Material shown below:

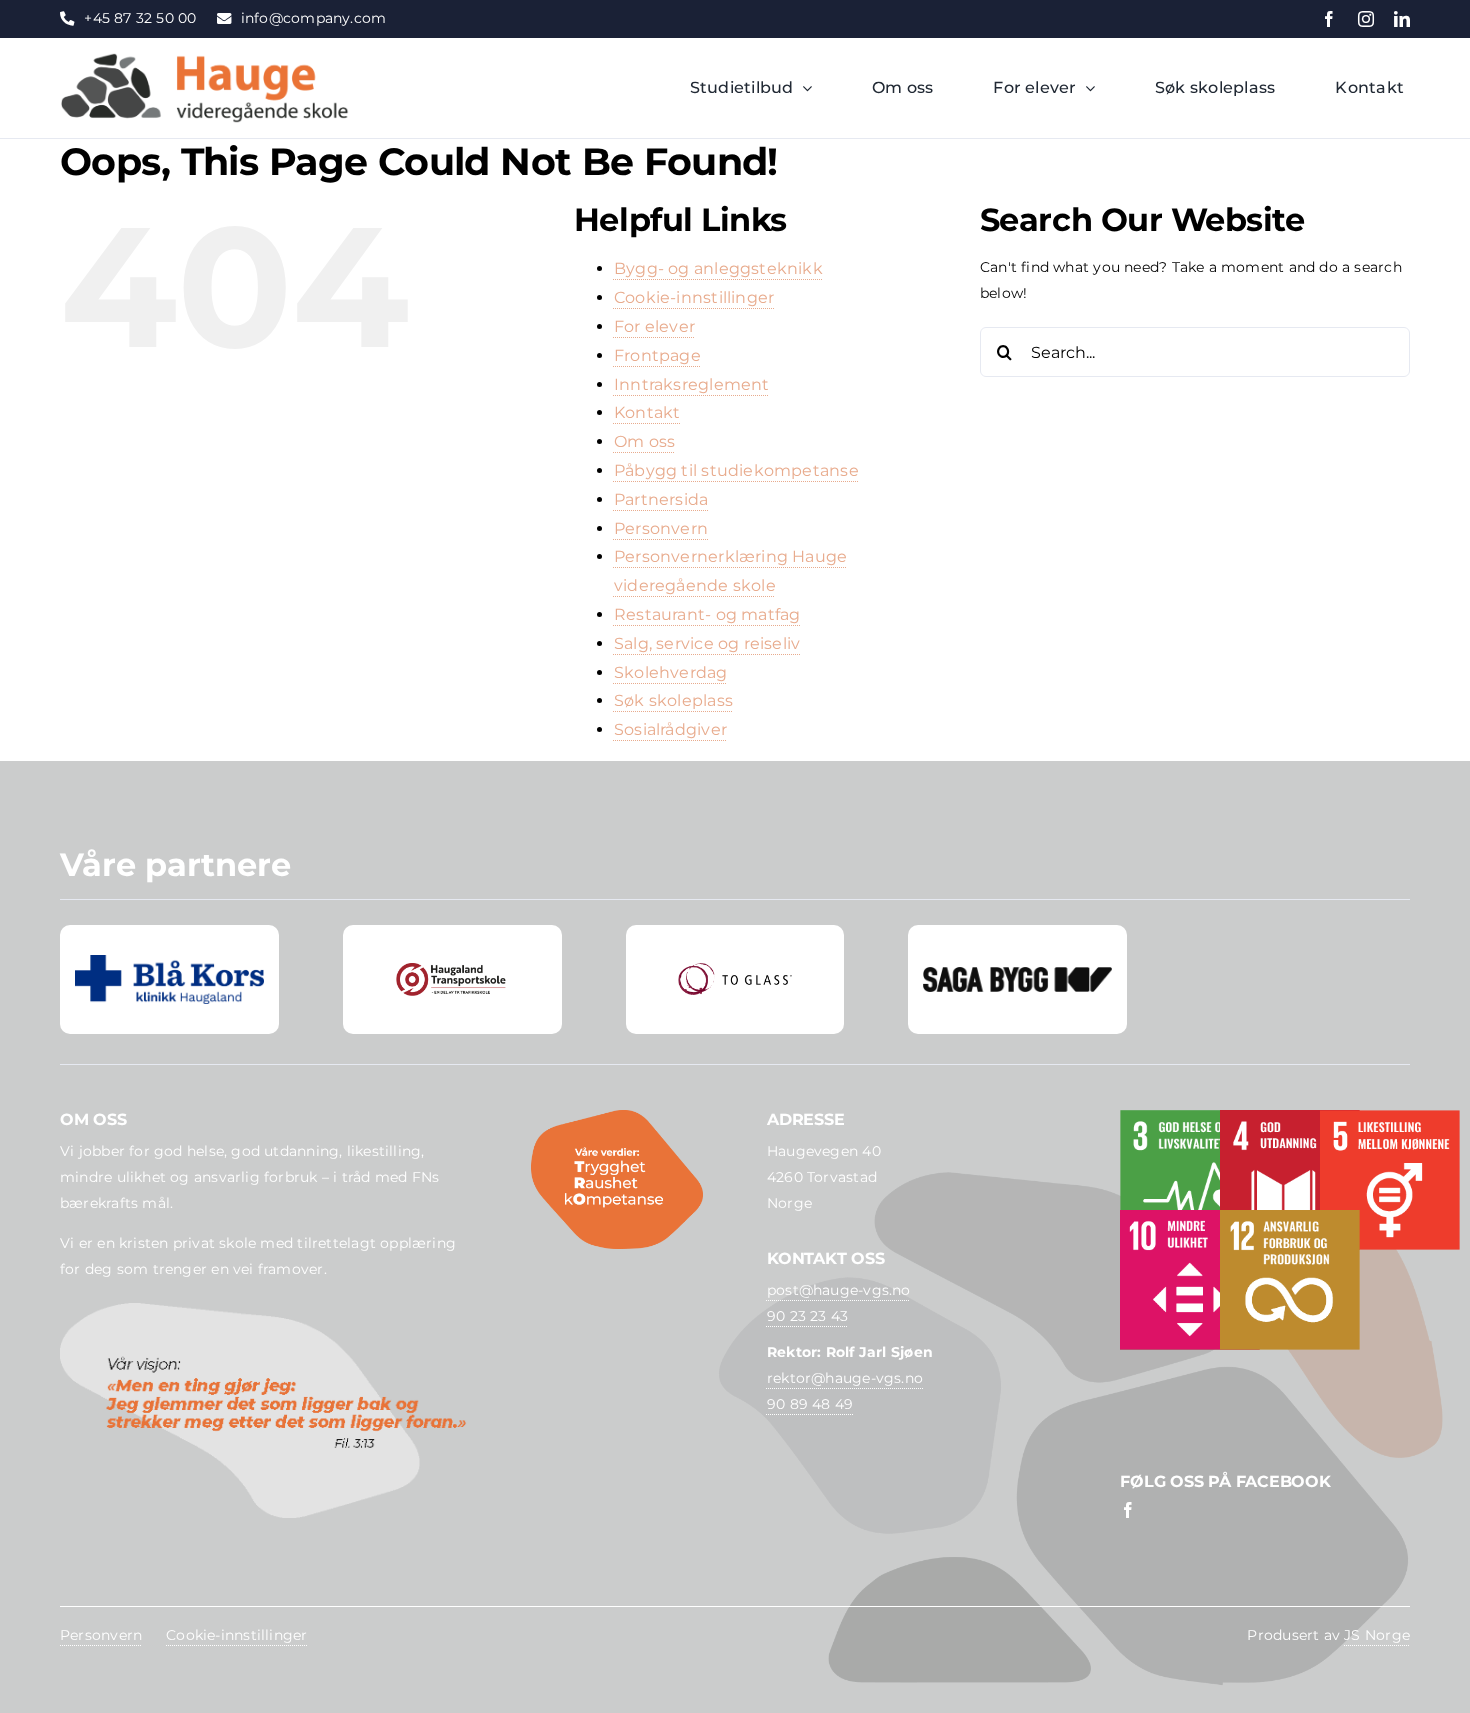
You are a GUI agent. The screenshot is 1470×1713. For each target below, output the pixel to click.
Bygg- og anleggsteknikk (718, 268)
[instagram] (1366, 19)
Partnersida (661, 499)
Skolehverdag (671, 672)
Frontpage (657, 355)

End of Material shown.
Material shown below:

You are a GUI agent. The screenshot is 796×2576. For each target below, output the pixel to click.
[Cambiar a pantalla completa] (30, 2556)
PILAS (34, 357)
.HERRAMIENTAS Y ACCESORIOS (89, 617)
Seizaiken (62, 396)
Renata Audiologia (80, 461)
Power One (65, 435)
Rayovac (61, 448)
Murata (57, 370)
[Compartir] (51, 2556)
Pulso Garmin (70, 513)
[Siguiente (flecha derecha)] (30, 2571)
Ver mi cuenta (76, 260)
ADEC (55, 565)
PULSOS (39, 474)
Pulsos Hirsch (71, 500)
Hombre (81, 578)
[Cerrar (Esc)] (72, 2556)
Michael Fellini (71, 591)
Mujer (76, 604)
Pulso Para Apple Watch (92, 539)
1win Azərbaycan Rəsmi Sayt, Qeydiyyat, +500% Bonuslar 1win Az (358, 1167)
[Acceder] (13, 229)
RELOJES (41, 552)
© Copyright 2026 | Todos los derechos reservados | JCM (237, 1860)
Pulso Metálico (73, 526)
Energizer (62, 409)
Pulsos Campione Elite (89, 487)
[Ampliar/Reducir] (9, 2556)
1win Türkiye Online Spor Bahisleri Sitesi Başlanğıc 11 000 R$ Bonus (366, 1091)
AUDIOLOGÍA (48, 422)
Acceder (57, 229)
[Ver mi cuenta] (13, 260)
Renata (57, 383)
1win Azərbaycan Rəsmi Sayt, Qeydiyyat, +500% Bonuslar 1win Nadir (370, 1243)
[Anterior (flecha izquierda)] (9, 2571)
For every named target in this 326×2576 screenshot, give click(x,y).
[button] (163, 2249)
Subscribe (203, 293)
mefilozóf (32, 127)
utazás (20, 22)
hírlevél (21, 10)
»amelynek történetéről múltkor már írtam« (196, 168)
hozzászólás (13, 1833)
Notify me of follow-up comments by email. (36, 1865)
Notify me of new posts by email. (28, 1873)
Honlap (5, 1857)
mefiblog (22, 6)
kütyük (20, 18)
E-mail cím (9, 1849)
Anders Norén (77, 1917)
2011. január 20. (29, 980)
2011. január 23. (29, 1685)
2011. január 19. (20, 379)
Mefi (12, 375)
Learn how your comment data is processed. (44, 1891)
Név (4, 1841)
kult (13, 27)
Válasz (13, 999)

End of Material shown.
Material shown below:

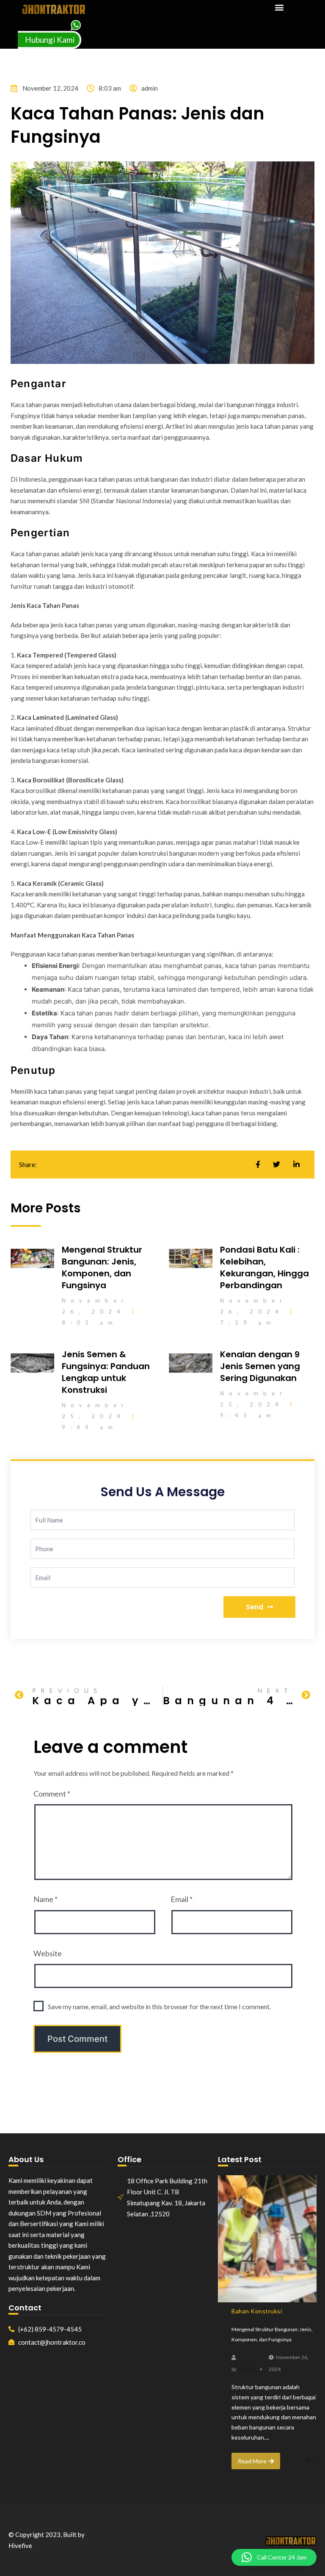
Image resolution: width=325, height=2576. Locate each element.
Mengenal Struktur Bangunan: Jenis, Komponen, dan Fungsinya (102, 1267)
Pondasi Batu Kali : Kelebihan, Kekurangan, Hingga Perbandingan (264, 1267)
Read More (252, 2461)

End of Material shown.

Starting at the line above that contains "Murata (57, 370)", repeat each line exactly up to and including the line that contains "Pulso Para Apple Watch (92, 539)", and stop there.

**Response to the exercise**
Murata (57, 370)
[Compartir] (51, 2556)
Pulso Garmin (70, 513)
[Siguiente (flecha derecha)] (30, 2571)
Ver mi cuenta (76, 260)
ADEC (55, 565)
PULSOS (39, 474)
Pulsos Hirsch (71, 500)
Hombre (81, 578)
[Cerrar (Esc)] (72, 2556)
Michael Fellini (71, 591)
Mujer (76, 604)
Pulso Para Apple Watch (92, 539)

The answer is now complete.